The rationale for this recommendation is that women with HSIL and grade 1 CIN have a 35 percent prospective risk of developing grade 2 or 3 CIN.28 If the colposcopy is unsatisfactory, ablation is unacceptable because invasion cannot be excluded reliably (EII recommendation).
In adolescents with HSIL but no biopsy-confirmed grade 2 or 3 CIN, conservative management is acceptable. However, diagnostic excision is recommended if the lesion progresses or HSIL persists (BIII recommendation).
In pregnant women with HSIL, colposcopic-directed biopsy is preferred for lesions suspicious for grade 2 or 3 CIN or cancer, and biopsy of low-grade lesions is acceptable (BIII recommendation). Treatment of CIN during pregnancy is unacceptable unless invasion is identified (EII recommendation).
Atypical Glandular Cells
The category of atypical glandular cells (AGC) is divided into “not otherwise specified” (AGC-NOS) and “favor neoplasia” or adenocarcinoma-in-situ (AIS).3 Although AGC is an uncommon cytologic diagnosis, up to 54 percent of women with AGC will have an underlying SIL,29 8 percent will have AIS,30 and up to 9 percent may have an invasive squamous or adenocarcinoma.31 Cervical cytology has low sensitivity for detection of glandular lesions,32 and it is unknown if HPV DNA testing has a role in management of AGC (CIII recommendation). Therefore, colposcopy with endocervical sampling is recommended in women with all categories of AGC3,33 (AII recommendation, Figure 8).11 Endometrial sampling at the time of colposcopy is recommended in women older than 35 years and in younger women with unexplained vaginal bleeding (AII recommendation).

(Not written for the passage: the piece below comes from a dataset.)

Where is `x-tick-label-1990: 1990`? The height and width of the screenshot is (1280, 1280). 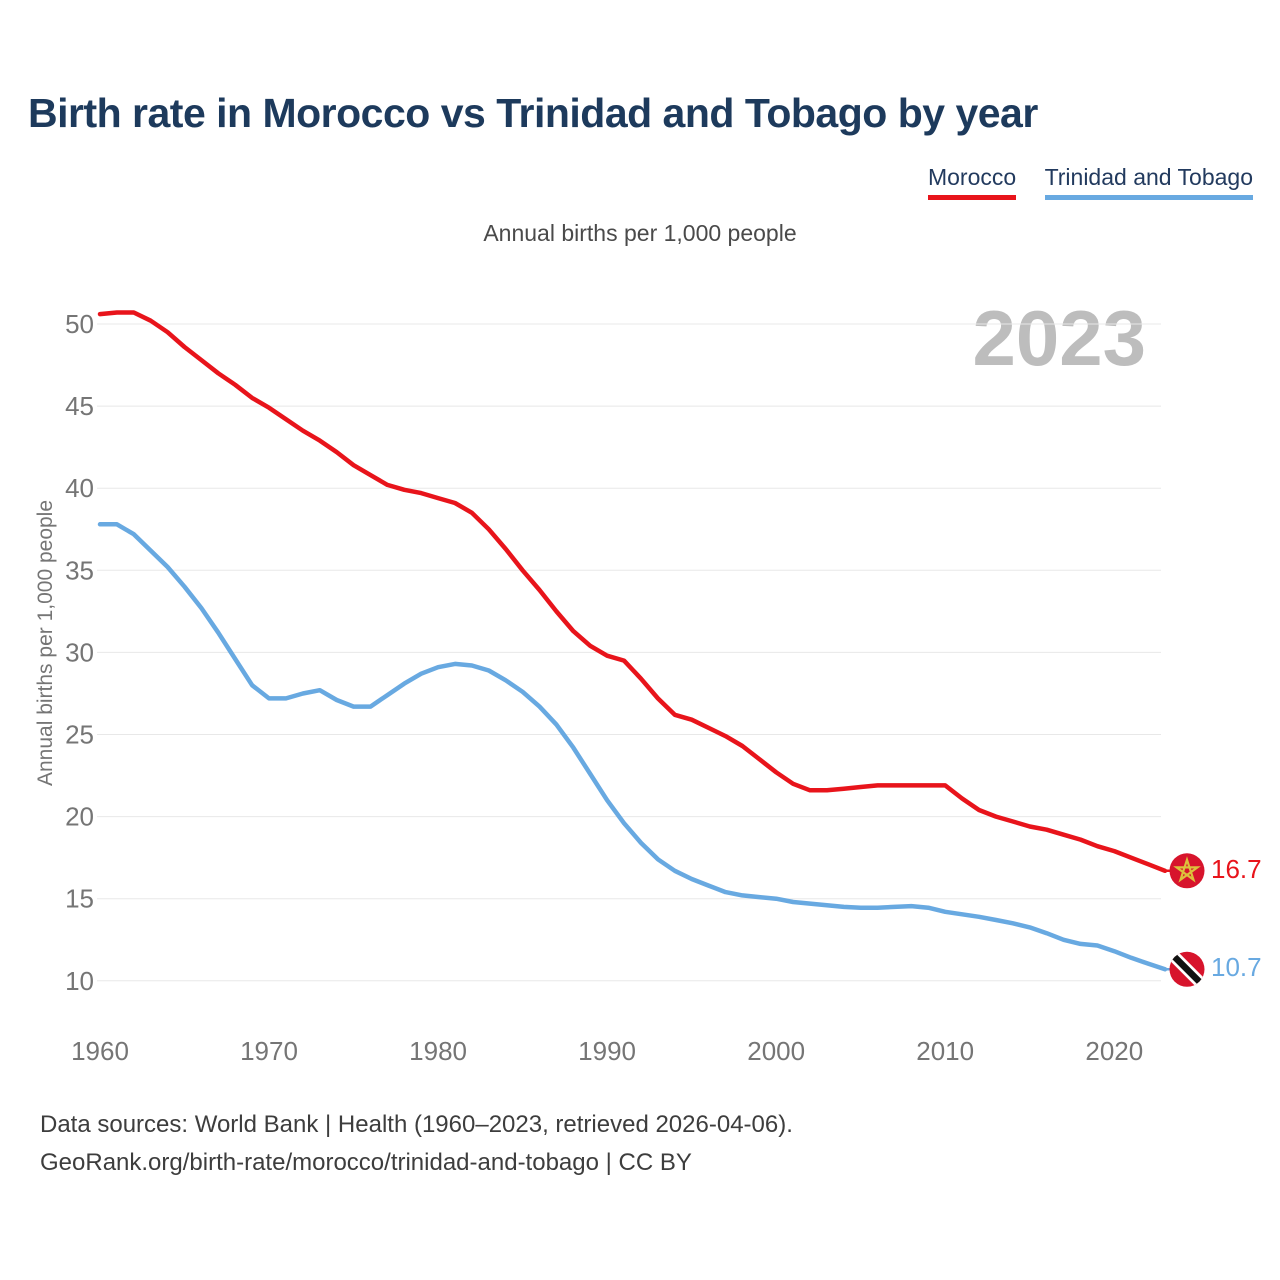
x-tick-label-1990: 1990 is located at coordinates (607, 1051).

It is unacceptable to perform repeat cytology in women with initial cytologic results of AGC or AIS (EII recommendation). Women with AGC-favor neoplasia or AIS who are not found to have invasive disease on initial colposcopic evaluation should undergo a diagnostic excisional procedure (AII recommendation), preferably cold-knife conization to avoid thermal artifact from the loop electrosurgical excision procedure, which may preclude a diagnosis (BII recommendation).34 AGC-NOS and biopsy-confirmed CIN should be managed according to guidelines.19 If no neoplasia is found during colposcopy, repeat cytology is performed every four to six months until four negative results are obtained (BIII recommendation).35 Colposcopy is recommended if follow-up cytology reveals ASC or LSIL. If repeat cytology detects HSIL or AGC, a diagnostic excisional procedure is recommended (BIII recommendation).